Who Are You? Digital Identity in Science

The Who by The WhoThe organisers of the Science Online London 2009 conference are asking people to propose their own session ideas (see some examples here), so here is a proposal:

Title: Who Are You? Digital Identity in Science

Many important decisions in Science are based on identifying scientists and their contributions. From selecting reviewers for grants and publications, to attributing published data and deciding who is funded, hired or promoted, digital identity is at the heart of Science on the Web.

Despite the importance of digital identity, identifying scientists online is an unsolved problem [1]. Consequently, a significant amount of scientific and scholarly work is not easily cited or credited, especially digital contributions: from blogs and wikis, to source code, databases and traditional peer-reviewed publications on the Web.

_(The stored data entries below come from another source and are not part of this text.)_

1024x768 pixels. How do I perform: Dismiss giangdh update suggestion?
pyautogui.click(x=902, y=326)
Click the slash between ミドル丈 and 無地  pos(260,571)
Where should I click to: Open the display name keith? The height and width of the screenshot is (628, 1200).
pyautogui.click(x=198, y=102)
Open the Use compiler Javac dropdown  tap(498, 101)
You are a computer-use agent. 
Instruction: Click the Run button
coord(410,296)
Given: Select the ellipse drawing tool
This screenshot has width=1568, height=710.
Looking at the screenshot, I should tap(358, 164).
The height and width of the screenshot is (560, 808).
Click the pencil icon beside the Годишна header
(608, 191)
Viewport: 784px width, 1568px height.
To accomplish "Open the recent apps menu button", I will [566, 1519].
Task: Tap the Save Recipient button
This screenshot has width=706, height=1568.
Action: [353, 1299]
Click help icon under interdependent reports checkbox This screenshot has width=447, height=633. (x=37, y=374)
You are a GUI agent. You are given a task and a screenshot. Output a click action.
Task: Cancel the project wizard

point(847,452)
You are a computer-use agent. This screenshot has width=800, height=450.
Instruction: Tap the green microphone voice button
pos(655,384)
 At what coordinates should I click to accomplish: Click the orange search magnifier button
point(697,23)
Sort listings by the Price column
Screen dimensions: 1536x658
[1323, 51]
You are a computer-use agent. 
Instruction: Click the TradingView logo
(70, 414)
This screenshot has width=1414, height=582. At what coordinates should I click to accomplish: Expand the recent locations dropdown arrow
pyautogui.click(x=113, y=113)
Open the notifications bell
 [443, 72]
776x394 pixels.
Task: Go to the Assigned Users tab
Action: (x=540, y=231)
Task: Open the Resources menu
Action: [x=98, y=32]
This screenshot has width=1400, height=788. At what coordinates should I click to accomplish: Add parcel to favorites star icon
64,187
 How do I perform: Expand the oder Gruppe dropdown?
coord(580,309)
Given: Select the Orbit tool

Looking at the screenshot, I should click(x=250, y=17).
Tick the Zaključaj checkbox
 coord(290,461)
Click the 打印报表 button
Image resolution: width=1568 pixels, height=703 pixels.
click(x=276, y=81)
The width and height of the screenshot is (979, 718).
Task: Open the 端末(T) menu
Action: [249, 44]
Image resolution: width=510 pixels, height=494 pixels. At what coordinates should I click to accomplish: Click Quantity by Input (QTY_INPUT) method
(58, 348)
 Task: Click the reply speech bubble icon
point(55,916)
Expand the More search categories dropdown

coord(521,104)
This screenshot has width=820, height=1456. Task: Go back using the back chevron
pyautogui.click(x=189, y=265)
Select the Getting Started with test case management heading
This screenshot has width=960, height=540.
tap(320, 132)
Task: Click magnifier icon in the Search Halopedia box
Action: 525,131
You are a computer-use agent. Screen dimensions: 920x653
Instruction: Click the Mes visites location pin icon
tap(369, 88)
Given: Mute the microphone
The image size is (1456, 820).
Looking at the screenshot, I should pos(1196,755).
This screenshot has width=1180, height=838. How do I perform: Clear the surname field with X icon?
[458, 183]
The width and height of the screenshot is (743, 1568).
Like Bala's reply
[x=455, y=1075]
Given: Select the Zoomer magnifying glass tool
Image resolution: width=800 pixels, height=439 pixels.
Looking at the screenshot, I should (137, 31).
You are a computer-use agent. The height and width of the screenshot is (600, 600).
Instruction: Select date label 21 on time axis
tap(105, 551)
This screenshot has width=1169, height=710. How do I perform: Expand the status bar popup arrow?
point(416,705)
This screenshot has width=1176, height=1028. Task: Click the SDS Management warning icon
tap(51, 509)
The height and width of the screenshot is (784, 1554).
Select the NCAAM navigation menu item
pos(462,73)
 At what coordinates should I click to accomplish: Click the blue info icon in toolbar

This (proposed) session will look at current mechanisms for identifying scientists digitally including contributor-id (CrossRef), researcher-id (Thomson), Scopus Author ID (Elsevier), OpenID, Google Scholar [2], Single Sign On, PubMed, Google Scholar [2], FOAF+SSL, LinkedIn, Shared Identifiers (URIs) and the rest. We will introduce and discuss each via a SWOT analysis (Strengths, Weaknesses, Opportunities and Threats). Is digital identity even possible and ethical? Beside the obvious benefits of persistent, reliable and unique identifiers, what are the privacy and security issues with personal digital identity?

If this is a successful proposal, I’ll need some help. Any offers? If you are interested in joining in the fun, more details are at scienceonlinelondon.org

References

  1. Bourne, P., & Fink, J. (2008). I Am Not a Scientist, I Am a Number PLoS Computational Biology, 4 (12) DOI: 10.1371/journal.pcbi.1000247
  2. Various Publications about unique author identifiers bookmarked in citeulike
  3. Yours Truly (2009) Google thinks I’m Maurice Wilkins
  4. The Who (1978) Who Are You? Who, who, who, who? (Thanks to Jan Aerts for the reference!)